* WORK INSTRUCTION 1:
Reproduce a passage from the report on the mid day meal workers' march, beginning at the words "The presidium consisted" and stopping after "the working class.".
* WORK INSTRUCTION 2:
Answer these questions using the report on the mid day meal workers' march:
(a) Who inaugurated the march, and where?
(b) Which state is listed beside Radha Sarangi's name in the presidium?
(c) What position does the report give for V Sivadasan?
* WORK INSTRUCTION 3:
Carry the report on the mid day meal workers' march forward from its final sentence.

* SELECTED TEXT:
▼▼▼
The march was inaugurated by Tapan Sen, MP and CITU general secretary, at Jantar Mantar. He called upon the mid day meal workers to carry on the struggles to keep the issues on the agenda of the nation and the political parties.
The presidium consisted of Satvir Singh (Haryana), Chabi Ram (HP), Manzubhai Kothwal (Maharashtra), Radha Sarangi (Odisha), Charanjeet Kaur (Punjab), Sumitra Chopra (Rajasthan), Karuna (UP) and Reshmi Bisht (Uttarakhand). Sitaram Yechury, leader of CPI(M) in Rajya Sabha and Basudev Acharya, leader of CPI(M) in Lok Sabha assured the gathering that the struggle inside parliament by the Left parties will echo the struggle outside parliament by the working class.
Those who addressed the gathering include K Hemalata, CITU secretary, Ranjana Nirula, convener, ASHA Workers Coordination Committee and CITU treasurer, Maimoona Mollah, AIDWA, Avoy Mukherjee, DYFI general secretary, V Sivadasan, SFI president, Wazir Singh, STFI vice president.
▲▲▲
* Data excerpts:
▼▼▼
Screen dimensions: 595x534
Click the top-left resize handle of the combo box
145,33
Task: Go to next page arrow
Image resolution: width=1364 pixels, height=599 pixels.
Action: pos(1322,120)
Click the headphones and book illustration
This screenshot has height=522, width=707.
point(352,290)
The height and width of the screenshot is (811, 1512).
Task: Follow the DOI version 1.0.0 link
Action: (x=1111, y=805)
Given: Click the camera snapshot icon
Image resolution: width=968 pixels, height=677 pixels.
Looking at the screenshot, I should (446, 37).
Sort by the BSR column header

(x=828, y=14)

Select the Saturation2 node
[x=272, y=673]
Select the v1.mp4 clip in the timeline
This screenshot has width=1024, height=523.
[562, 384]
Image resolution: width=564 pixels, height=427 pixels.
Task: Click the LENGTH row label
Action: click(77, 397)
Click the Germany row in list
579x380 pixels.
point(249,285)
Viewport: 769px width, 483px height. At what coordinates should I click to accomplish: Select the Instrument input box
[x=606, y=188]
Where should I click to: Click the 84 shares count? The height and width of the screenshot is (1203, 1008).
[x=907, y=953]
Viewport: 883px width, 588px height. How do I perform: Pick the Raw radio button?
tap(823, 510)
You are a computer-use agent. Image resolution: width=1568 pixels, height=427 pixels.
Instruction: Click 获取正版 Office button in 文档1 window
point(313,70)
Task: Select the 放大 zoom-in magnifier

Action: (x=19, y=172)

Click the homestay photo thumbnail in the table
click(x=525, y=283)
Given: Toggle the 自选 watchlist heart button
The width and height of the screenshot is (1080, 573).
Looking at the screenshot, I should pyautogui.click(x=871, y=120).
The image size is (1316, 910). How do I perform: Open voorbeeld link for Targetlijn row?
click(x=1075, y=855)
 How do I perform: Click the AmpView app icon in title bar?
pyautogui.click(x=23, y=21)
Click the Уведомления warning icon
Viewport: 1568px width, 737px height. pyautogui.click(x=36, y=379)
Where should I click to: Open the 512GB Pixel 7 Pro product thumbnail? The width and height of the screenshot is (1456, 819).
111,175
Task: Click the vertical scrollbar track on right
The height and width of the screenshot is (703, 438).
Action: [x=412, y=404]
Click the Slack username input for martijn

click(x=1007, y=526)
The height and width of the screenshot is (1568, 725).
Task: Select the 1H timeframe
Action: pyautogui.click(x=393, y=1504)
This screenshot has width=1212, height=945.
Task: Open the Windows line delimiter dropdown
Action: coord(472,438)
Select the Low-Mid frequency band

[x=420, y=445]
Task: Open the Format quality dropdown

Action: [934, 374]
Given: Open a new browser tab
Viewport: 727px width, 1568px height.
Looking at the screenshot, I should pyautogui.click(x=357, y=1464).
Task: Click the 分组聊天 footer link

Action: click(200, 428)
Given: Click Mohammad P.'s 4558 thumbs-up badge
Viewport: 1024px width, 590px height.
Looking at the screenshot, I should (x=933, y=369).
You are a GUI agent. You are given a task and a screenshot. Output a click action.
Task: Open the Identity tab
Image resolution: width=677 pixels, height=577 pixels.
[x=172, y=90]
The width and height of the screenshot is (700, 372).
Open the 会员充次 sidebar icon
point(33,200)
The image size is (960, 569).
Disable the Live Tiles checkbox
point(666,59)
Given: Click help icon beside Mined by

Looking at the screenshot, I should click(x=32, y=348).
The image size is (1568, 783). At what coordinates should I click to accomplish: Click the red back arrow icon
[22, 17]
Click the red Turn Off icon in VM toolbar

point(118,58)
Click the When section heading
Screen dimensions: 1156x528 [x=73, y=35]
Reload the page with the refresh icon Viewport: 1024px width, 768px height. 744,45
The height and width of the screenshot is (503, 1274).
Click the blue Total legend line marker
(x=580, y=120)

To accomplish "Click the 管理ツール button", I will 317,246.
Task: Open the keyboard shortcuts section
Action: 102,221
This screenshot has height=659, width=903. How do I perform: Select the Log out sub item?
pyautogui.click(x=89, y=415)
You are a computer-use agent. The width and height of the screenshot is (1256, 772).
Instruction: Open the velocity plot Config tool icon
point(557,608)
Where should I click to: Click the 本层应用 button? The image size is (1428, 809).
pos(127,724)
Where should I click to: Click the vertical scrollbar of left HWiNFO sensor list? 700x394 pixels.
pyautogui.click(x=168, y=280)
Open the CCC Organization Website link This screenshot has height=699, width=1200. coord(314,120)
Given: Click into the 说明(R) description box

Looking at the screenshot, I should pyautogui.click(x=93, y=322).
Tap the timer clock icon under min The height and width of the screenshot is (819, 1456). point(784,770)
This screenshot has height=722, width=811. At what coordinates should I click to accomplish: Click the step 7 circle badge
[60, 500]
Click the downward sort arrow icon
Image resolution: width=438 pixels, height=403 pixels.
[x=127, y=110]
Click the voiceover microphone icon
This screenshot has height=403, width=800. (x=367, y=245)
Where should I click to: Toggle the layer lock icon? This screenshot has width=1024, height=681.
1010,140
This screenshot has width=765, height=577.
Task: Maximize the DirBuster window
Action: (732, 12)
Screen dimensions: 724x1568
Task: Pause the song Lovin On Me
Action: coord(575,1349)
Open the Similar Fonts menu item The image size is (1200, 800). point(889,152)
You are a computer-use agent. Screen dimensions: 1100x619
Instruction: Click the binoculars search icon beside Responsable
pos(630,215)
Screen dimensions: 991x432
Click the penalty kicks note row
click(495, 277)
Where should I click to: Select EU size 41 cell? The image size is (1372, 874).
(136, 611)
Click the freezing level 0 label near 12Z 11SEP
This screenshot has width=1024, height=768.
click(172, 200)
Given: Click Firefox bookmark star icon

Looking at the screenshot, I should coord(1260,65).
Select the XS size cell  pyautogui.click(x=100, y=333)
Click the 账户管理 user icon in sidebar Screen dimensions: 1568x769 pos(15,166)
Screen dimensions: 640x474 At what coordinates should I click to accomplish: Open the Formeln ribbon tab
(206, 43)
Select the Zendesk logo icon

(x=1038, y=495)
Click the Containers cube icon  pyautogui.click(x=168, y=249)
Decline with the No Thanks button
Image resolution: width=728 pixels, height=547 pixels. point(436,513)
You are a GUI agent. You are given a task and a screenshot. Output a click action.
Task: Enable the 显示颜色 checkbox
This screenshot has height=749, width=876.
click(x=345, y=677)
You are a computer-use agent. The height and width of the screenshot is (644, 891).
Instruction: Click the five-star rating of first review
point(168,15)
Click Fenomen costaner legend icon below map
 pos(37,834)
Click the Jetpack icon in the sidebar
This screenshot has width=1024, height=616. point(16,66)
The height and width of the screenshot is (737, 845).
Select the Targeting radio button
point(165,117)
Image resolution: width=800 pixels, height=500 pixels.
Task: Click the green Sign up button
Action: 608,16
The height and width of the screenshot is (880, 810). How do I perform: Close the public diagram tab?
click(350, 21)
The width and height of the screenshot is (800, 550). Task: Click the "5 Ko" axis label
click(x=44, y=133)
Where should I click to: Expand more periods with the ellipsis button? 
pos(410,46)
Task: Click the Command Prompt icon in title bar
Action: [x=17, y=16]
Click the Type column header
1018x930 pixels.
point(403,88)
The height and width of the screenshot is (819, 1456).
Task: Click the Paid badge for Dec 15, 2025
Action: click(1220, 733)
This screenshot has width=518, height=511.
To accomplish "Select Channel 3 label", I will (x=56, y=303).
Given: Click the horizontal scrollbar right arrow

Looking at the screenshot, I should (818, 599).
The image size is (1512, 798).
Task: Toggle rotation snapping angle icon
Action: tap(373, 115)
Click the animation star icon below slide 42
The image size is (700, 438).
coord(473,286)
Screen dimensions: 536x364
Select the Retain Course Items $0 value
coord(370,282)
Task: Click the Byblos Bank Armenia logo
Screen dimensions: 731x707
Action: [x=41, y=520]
▲▲▲
* EXPECTED ANSWER 1:
The presidium consisted of Satvir Singh (Haryana), Chabi Ram (HP), Manzubhai Kothwal (Maharashtra), Radha Sarangi (Odisha), Charanjeet Kaur (Punjab), Sumitra Chopra (Rajasthan), Karuna (UP) and Reshmi Bisht (Uttarakhand). Sitaram Yechury, leader of CPI(M) in Rajya Sabha and Basudev Acharya, leader of CPI(M) in Lok Sabha assured the gathering that the struggle inside parliament by the Left parties will echo the struggle outside parliament by the working class.

* EXPECTED ANSWER 2:
(a) Tapan Sen, MP and CITU general secretary, inaugurated it at Jantar Mantar.
(b) Odisha.
(c) SFI president.

* EXPECTED ANSWER 3:
Mid Day Meal Union leaders Saroj (Haryana), Jagat Ram (HP), Malini Mesta (Karnataka) Nagargojhe Prabhakar (Maharashtra), Isani Sarangi (Odisha), Harpal Kaur (Punjab), Manju Gaur (Rajasthan) and Rampyar Yadav (UP) addressed the gathering.
A R Sindhu, convener AICCMDMW (CITU) in her concluding address warned of further struggles if the arrears of the increase in honorarium announced by the government are not paid. She called upon the midday meal workers to carry forward the struggle for their just demands of regularisation and minimum wages and pension and to save the scheme which provides 15 per cent of the family calorie intake of the poor of the country.
Charter of Demands
● Implement the 45th ILC recommendation recognising Mid Day Meal Workers as workers, provide them minimum wages and pension and other social security benefits.
● Immediate increase in remuneration as per the assurance of the HRD Ministry
● Payment for all 12 months in full through zero balance bank account
● 180 days paid maternity leave with wages
● Stop privatisation of the MDM Scheme. Immediately stop handing over the preparation of food to the ISKCON Akshaya Patra, Naandi Foundation and other NGOs or corporates like Vedanta.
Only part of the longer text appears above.